- _WHAT THE TASK ASKS_: Please add 107 to each coordinate in the answers and write the lines out again, requests included, beginning at the line that contains "You are a GUI" and stopping after the line that contains "point(884,58)".
--- TASK MATERIAL ---
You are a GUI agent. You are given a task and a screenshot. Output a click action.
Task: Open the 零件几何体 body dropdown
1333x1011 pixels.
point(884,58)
---
--- TASK MATERIAL ---
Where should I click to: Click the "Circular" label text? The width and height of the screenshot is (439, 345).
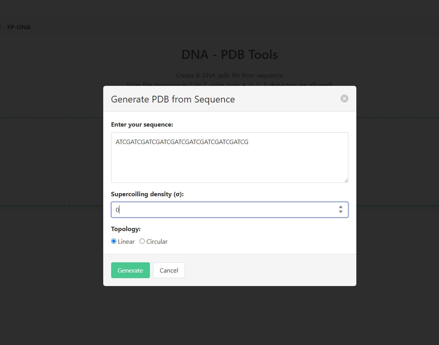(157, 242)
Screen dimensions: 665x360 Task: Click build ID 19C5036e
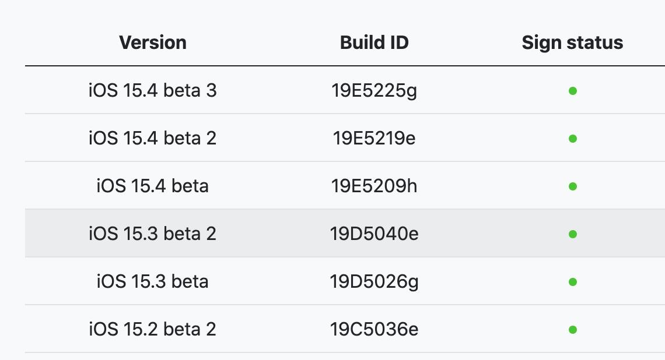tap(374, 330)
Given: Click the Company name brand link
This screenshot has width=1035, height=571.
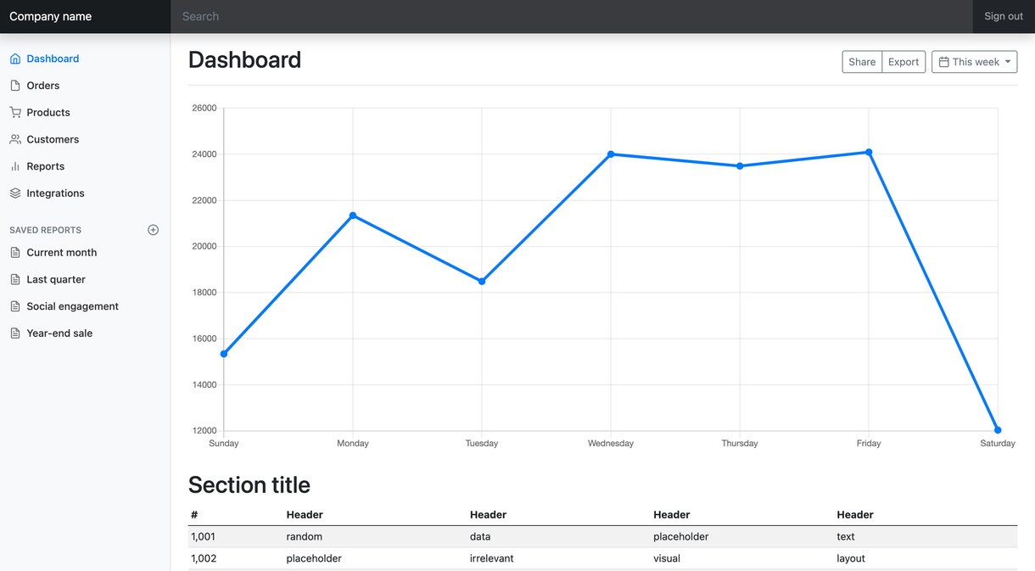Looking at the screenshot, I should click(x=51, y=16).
---
- _SOLUTION FOR THIS PROBLEM_:
You are a GUI agent. You are given a task and a screenshot. Output a click action.
Task: Open the 零件几何体 body dropdown
1333x1011 pixels.
point(991,165)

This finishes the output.